▶ [What is required]:
First find the line with "[Facebook] (2384, 24)" in the entries below, then set down exactly every line through the line with "Metodiskais darbs [link] (85, 860)", that line included.

Stored data
────────────────
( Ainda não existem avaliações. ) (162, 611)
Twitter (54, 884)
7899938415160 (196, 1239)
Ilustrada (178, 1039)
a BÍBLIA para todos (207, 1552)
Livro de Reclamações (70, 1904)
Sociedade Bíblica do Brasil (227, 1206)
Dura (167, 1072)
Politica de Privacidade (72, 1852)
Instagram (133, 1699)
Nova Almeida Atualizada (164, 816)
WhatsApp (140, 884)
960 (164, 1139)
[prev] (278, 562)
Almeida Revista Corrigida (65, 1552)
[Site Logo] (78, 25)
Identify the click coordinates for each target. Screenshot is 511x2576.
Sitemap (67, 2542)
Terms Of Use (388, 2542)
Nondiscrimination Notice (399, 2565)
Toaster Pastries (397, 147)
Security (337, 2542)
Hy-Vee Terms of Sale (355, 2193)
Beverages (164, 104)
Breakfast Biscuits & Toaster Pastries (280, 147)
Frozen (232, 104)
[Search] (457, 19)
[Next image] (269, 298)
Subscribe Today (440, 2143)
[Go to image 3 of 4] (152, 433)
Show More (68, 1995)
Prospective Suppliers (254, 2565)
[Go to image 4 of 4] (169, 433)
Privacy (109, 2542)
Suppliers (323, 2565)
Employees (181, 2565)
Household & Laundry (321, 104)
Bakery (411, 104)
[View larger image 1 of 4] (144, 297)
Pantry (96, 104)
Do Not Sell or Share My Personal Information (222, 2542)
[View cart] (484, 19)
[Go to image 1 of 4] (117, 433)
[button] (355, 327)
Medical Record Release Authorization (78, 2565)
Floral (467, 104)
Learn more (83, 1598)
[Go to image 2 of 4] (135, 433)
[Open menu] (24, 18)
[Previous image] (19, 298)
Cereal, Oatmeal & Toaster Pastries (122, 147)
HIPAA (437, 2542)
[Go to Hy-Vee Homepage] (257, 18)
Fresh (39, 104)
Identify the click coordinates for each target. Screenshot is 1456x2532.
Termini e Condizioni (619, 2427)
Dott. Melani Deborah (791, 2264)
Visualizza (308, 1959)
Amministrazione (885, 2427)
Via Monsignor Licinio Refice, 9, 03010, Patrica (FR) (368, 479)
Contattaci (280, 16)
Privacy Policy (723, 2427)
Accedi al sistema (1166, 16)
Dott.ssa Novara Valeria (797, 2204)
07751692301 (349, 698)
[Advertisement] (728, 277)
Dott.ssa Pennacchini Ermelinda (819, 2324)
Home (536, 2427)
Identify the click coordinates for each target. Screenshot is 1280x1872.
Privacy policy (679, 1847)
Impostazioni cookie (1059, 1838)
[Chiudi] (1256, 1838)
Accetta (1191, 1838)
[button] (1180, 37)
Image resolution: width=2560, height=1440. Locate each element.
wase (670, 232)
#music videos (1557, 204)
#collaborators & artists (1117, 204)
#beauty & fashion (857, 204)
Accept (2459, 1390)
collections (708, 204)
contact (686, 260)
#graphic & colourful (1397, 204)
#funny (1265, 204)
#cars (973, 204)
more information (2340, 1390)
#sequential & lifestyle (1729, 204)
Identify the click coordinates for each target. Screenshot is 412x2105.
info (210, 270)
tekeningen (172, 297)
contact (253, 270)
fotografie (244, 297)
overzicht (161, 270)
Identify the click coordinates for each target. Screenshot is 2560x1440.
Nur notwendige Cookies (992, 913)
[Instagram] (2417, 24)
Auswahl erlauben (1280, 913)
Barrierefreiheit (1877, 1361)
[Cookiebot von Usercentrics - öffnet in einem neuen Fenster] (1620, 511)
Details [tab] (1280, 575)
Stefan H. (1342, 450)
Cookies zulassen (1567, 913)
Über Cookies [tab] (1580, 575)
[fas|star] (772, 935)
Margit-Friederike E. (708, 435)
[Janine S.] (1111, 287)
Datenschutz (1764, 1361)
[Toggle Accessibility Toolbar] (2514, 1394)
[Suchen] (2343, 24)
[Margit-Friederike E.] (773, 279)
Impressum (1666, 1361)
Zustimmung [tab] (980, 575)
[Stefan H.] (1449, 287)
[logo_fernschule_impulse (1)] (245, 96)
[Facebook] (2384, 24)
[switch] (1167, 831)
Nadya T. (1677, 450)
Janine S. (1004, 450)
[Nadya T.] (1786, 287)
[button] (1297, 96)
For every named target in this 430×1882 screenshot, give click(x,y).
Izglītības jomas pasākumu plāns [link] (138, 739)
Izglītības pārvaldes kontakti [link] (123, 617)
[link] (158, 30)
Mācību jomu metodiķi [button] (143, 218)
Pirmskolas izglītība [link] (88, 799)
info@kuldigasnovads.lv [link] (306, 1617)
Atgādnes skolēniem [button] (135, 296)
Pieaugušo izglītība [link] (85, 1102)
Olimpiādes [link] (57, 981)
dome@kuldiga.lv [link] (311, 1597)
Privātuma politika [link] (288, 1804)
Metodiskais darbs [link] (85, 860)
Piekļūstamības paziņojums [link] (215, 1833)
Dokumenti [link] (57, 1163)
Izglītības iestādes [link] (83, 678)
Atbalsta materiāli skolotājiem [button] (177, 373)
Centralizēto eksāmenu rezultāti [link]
────────────────
▶ [Task output]:
[Facebook] (2384, 24)
[switch] (1167, 831)
Nadya T. (1677, 450)
Janine S. (1004, 450)
[Nadya T.] (1786, 287)
[button] (1297, 96)
For every named target in this 430×1882 screenshot, give click(x,y).
Izglītības jomas pasākumu plāns [link] (138, 739)
Izglītības pārvaldes kontakti [link] (123, 617)
[link] (158, 30)
Mācību jomu metodiķi [button] (143, 218)
Pirmskolas izglītība [link] (88, 799)
info@kuldigasnovads.lv [link] (306, 1617)
Atgādnes skolēniem [button] (135, 296)
Pieaugušo izglītība [link] (85, 1102)
Olimpiādes [link] (57, 981)
dome@kuldiga.lv [link] (311, 1597)
Privātuma politika [link] (288, 1804)
Metodiskais darbs [link] (85, 860)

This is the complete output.